EXERCISE REQUIREMENTS:
Render every line of the material as a numbered list, skipping blank lines. Leave the pictures out.

[Pointing records for text and elements]
|---|
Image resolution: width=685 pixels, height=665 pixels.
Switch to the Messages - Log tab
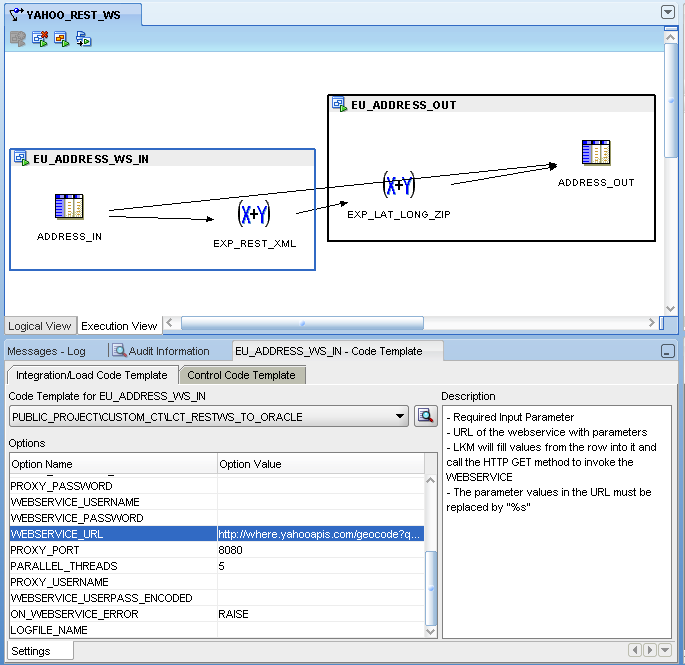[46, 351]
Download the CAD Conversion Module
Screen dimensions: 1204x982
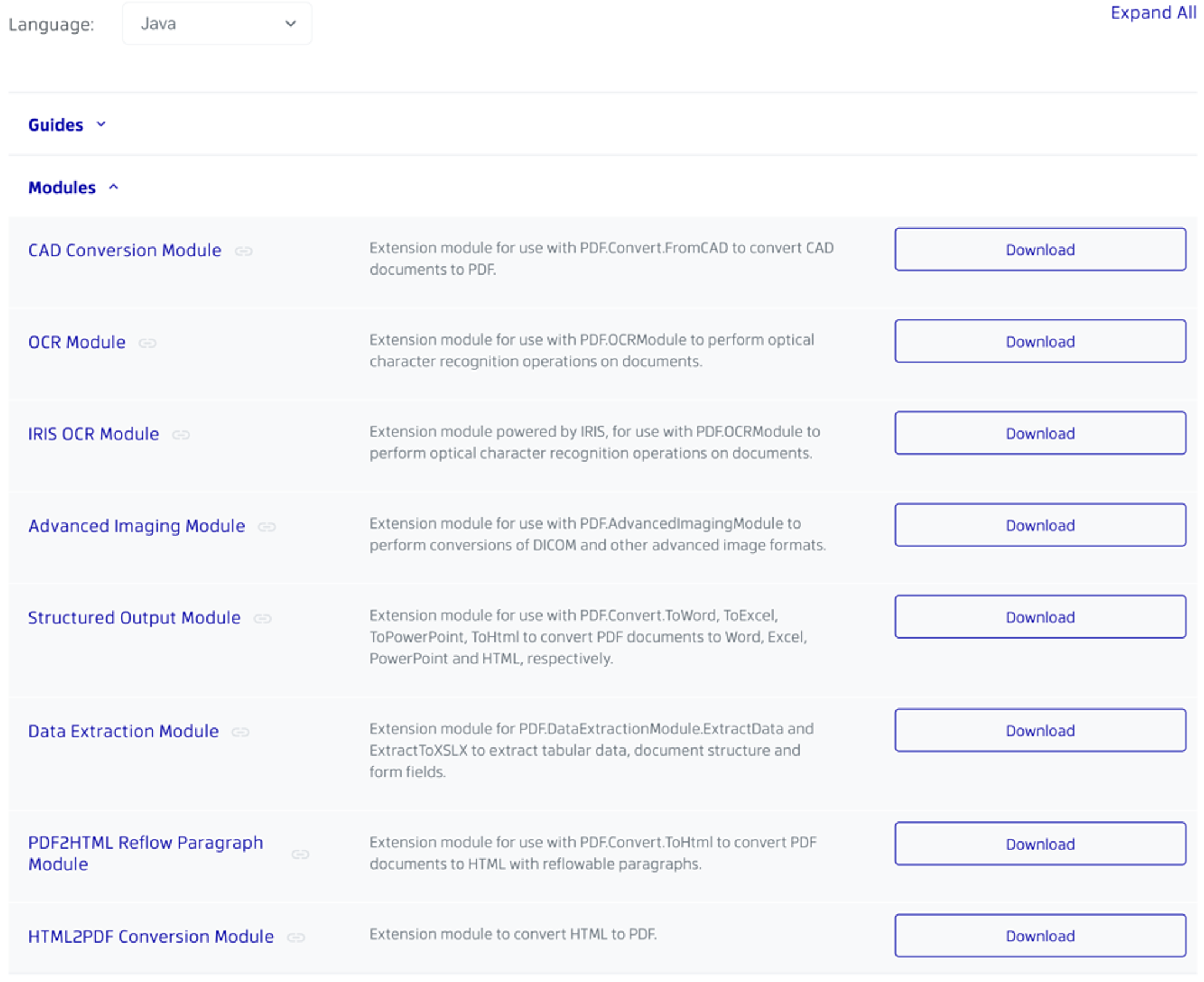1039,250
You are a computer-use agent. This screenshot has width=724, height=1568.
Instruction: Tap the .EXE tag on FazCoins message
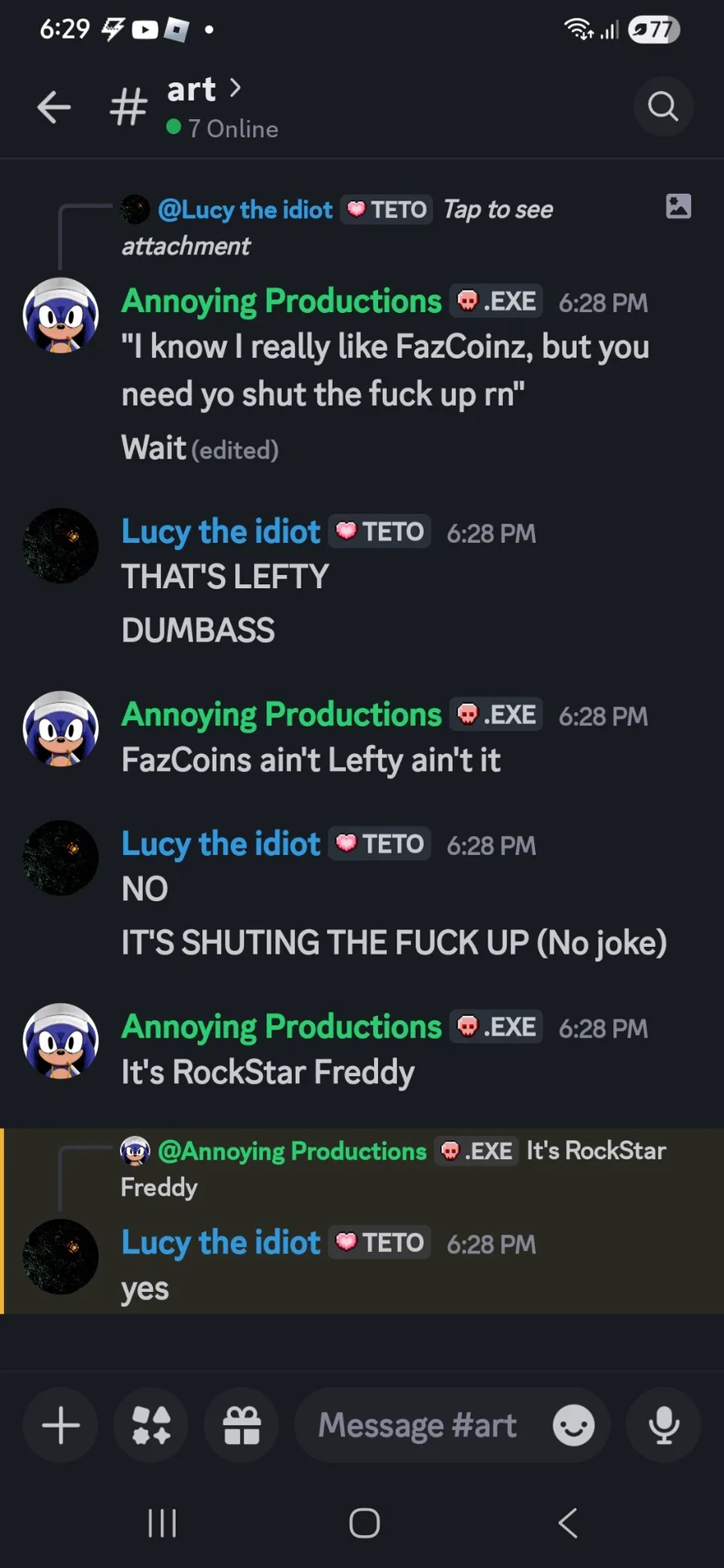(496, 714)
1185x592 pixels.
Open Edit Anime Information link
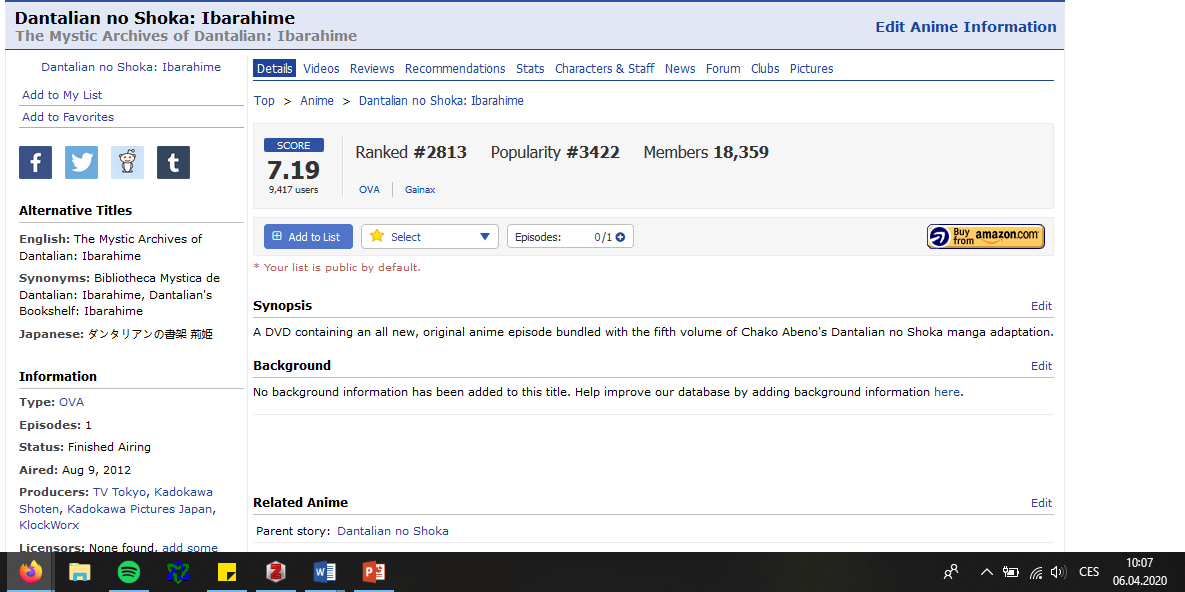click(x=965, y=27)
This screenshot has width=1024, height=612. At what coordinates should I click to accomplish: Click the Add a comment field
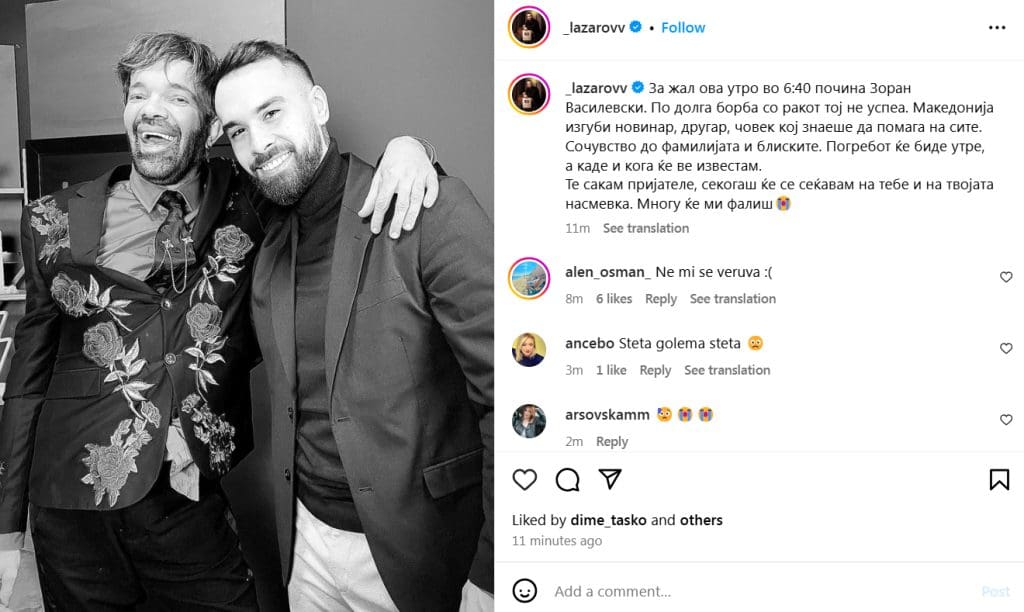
|---|
WRITTEN RESPONSE:
1. Image resolution: width=685 pixels, height=665 pixels.
2. Switch to the Messages - Log tab
3. [46, 351]
4. Download the CAD Conversion Module
5. Screen dimensions: 1204x982
6. 1039,250
7. You are a computer-use agent. This screenshot has width=724, height=1568.
8. Instruction: Tap the .EXE tag on FazCoins message
9. (496, 714)
10. 1185x592 pixels.
11. Open Edit Anime Information link
12. click(x=965, y=27)
13. This screenshot has width=1024, height=612. At what coordinates should I click to accomplish: Click the Add a comment field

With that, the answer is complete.